Making future histories: risk, prevention and potential of cancer genetics in Southern Brazil.

Coming up next week at the DAHSM, as part of the 'Women's Health and Empowerment Series', Sahra Gibbon, PhD, Wellcome Trust Fellow, Department of Anthropology, University of London, will give a seminar titled 'Making future histories: risk, prevention and potential of cancer genetics in Southern Brazil'. Sahra Gibbons's research for the past ten years has focused on examining the social and cultural dimensions of developments in the field of medicine described as ‘breast cancer genetics’. Her doctoral research was based in the UK looking at the interface between gendered cultures of breast cancer activism and the translation of knowledge and technologies associated with two inherited susceptibility genes discovered in the 1990s - BRCA 1 and BRCA2. The results of this study, which involved ethnographic research in clinical and non clinical arenas with patients, health professionals and publics, was subsequently published in 2007 by Palgrave Macmillan in the monograph entitled 'Breast Cancer Genes and the Gendering of Knowledge'. The presentation at DAHSM will provide a window on how cancer genetics is being constituted as part of a global field of transnational research and local health care, drawing on Sahra's ethnographic research in cancer genetic clinics in urban centres within Southern Brazil.

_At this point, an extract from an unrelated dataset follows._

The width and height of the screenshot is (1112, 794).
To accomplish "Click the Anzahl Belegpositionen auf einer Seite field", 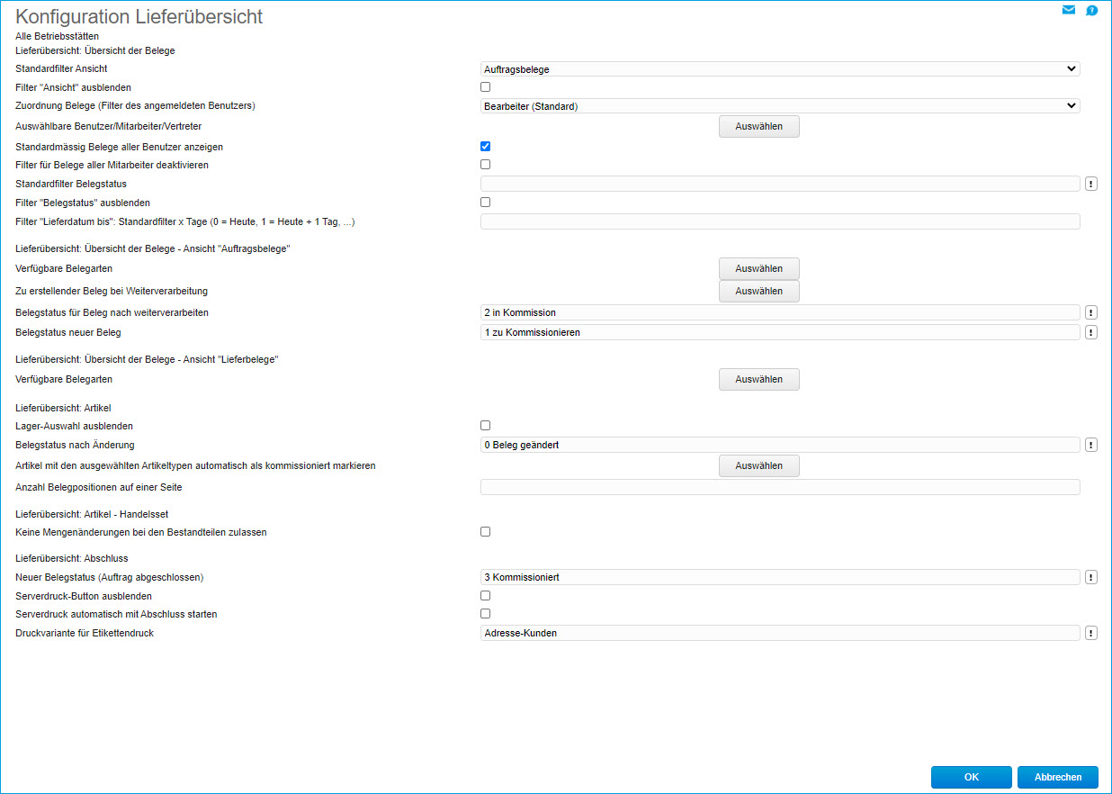I will pos(779,487).
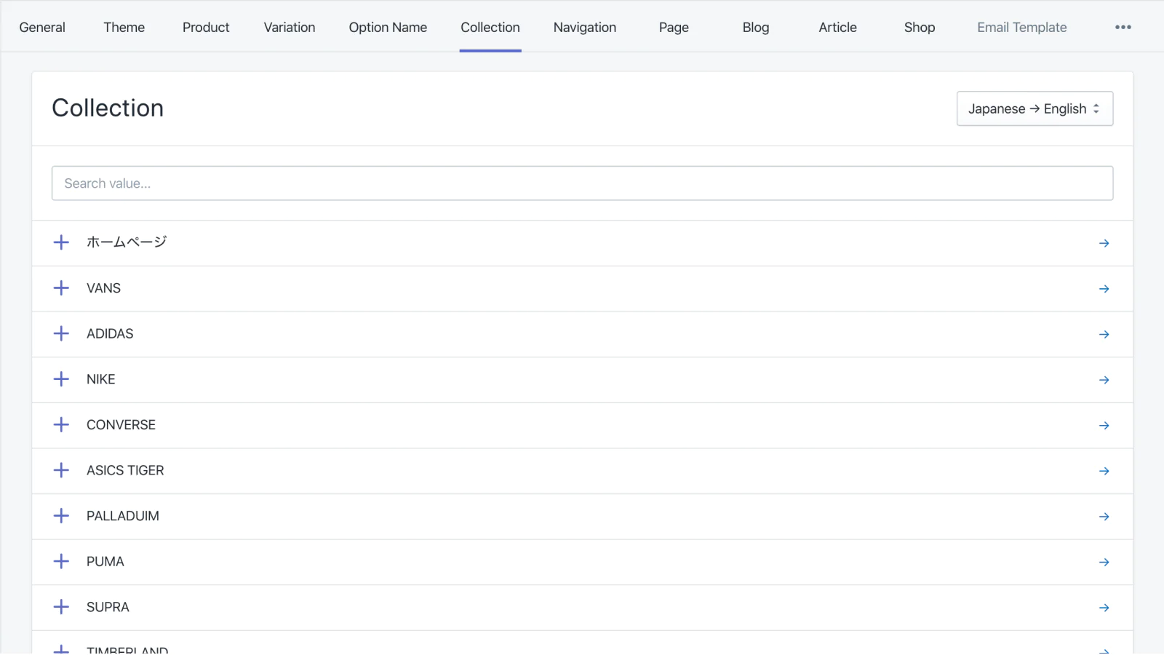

Sahra will also explore how specific temporal orientations inform these developments and how ‘risk as potential’ and the ‘potential for risk’ comes to dynamically inform the pursuit of prevention, care, and knowledge as part of a collective yet diversely constituted pursuit of preventative health and the making of future histories. The seminar will take place from 400 to 530 pm in room 474 at Laurel Heights campus. Notice the slight change of time.